The big projects that supported a deep bench of larger vendors are much harder to find this year. If a vendor is efficient enough to survive on $10,000 a month of billable hours for an engagement, then there's still business to be written, of course.
Given enough time, migrations will draw to a close just like new MPE software did. The end of these transitions may signal a door opening for new revenue. We've always argued that sustaining a 3000 demands spending, and vendors are now seeing application and operational support business rise. Migrations are not ended yet, but turning the last 20 percent of your market into Linux, Unix or Windows shops, or something more virtual, is going to take a long time -- maybe twice as long as the other 80 percent took to launch or complete migrations. It took migrators at least seven years to move that much.
Now that the 3000 can be pared down to its essence of MPE and IMAGE, about to be freed from physical hardware, there could be another 15 years of homesteading life. It's been called the afterlife, yes, but that's a force as durable as vampires in our storytelling. Abraham Lincoln hunted vampires, according to a summer movie. What story isn't better with vampires?

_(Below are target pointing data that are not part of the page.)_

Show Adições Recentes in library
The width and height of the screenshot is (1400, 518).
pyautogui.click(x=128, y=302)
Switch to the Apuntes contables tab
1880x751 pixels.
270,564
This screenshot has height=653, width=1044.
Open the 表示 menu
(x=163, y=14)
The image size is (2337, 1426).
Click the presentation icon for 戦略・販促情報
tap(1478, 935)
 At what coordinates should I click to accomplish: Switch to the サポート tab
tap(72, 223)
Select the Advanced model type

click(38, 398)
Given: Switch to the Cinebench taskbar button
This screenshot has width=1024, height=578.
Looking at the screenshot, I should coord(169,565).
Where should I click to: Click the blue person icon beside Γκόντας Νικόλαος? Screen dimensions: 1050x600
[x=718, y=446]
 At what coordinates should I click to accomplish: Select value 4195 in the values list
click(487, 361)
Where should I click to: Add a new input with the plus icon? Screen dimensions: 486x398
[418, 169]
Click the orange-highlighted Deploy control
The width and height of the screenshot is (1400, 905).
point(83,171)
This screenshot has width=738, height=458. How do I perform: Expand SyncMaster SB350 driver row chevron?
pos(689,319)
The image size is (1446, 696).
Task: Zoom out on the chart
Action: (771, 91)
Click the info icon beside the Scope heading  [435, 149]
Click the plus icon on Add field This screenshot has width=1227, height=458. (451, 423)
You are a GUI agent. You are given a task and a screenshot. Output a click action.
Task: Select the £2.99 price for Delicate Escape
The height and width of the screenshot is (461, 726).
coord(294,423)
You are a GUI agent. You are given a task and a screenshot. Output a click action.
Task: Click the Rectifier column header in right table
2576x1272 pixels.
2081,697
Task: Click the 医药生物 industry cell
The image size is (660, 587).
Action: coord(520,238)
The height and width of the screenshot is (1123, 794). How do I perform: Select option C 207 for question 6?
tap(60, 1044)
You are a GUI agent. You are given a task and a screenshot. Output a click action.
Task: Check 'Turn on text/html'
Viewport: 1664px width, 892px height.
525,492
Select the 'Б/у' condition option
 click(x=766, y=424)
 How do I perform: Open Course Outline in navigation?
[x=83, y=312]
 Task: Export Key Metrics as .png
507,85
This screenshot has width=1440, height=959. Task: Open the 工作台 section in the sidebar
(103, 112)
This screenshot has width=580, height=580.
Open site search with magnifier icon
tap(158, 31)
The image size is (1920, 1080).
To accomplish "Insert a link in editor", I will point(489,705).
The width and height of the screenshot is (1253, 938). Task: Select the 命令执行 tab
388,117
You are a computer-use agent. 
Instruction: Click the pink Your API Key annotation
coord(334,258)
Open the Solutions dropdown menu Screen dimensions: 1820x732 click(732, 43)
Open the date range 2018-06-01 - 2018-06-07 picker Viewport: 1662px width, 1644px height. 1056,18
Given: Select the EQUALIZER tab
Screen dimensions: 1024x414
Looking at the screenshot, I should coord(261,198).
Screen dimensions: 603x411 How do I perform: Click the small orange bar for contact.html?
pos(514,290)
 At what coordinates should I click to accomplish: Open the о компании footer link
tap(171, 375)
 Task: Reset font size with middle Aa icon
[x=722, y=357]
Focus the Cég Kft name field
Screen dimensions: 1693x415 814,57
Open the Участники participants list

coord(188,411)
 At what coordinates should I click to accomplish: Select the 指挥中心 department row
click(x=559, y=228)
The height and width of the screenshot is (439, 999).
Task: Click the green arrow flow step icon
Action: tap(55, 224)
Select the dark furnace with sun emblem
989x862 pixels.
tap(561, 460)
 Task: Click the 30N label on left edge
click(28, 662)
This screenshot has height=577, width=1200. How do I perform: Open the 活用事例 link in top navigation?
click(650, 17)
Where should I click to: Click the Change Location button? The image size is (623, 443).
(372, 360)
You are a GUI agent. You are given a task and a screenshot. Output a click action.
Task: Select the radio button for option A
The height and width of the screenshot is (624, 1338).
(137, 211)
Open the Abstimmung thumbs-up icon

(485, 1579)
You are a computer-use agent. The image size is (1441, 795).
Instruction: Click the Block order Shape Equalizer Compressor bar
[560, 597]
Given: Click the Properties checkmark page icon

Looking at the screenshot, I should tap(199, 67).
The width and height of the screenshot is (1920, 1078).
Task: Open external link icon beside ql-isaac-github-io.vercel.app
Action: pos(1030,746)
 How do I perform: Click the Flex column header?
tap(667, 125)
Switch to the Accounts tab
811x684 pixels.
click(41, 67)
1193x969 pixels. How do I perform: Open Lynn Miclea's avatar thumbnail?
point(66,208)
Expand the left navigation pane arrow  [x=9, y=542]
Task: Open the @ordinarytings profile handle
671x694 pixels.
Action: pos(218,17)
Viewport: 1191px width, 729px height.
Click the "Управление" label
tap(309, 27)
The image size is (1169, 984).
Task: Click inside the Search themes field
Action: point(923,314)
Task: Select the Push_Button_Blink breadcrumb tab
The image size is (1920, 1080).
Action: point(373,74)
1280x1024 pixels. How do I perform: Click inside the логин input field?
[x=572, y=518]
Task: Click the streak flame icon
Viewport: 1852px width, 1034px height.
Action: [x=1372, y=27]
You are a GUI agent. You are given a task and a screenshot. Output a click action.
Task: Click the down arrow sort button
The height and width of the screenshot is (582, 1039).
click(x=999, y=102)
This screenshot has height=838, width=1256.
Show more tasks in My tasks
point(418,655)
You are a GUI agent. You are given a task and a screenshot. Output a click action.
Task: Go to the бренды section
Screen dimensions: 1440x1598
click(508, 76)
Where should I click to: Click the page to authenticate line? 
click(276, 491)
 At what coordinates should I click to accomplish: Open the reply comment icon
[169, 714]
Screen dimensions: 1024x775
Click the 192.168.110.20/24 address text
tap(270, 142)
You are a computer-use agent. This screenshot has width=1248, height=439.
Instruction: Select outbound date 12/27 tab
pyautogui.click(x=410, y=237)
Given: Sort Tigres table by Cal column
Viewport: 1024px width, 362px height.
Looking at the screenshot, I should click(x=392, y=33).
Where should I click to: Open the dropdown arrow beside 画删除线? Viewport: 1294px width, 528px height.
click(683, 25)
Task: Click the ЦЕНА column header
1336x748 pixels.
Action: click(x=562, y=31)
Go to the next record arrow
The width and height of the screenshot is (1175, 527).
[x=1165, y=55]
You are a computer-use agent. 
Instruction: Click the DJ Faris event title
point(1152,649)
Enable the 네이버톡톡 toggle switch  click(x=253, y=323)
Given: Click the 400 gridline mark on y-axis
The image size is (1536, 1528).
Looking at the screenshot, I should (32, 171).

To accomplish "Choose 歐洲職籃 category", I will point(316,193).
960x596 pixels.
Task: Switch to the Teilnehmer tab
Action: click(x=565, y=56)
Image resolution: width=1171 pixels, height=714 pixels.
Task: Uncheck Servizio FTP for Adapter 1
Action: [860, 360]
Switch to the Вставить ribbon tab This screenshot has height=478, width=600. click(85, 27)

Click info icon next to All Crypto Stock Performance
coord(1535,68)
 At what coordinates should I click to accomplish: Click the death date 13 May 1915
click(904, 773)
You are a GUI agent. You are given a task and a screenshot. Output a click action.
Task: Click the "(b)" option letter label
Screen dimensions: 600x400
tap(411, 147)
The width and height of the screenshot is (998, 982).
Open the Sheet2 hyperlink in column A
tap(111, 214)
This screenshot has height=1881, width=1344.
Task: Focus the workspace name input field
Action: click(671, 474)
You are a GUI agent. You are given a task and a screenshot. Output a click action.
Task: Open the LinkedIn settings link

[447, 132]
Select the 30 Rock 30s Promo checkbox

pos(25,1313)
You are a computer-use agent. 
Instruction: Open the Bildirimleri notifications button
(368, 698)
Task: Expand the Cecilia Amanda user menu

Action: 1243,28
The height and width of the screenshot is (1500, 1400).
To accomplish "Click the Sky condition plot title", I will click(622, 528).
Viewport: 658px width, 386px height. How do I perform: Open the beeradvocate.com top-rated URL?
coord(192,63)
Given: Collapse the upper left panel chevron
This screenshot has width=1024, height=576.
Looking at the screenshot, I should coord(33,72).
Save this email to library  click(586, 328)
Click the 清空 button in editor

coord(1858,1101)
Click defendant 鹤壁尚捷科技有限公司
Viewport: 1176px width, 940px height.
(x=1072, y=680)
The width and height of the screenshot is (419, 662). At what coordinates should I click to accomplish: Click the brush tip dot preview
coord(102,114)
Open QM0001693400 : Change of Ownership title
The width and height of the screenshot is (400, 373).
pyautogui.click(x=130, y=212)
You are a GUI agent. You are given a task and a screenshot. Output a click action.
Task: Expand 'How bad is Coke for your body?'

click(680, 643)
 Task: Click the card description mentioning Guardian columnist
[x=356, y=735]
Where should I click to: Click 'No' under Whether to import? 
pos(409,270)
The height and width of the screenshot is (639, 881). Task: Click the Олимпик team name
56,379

Although you can't see a satellite, you can count on its echo in the dark. This spring there's enough dark shadows in our community to cloud a bountiful way toward the future. Careers can be restarted after training, but that will take time. Migration used to be quicker business to win, while the worry about risk was being churned up and colleagues' transition stories were everywhere. Now your market is settling in for its afterlife. I've been told this year looks to be a period where people are sitting tight, waiting for the world to change. Another migrator said 2012 is certainly going to be slow on the migration side. The advent of an emulator will extend migrations over a much longer timeframe, he believes.
That won't feed the vendors that need new revenues. I've asked to hear from migration customers and there have been a few who've called. But their stories either describe projects just begun with no need for outside help, following others' lead in a few years to replace applications -- or long-completed and now in another transition, moving beyond migration. That's a kind of afterlife, too.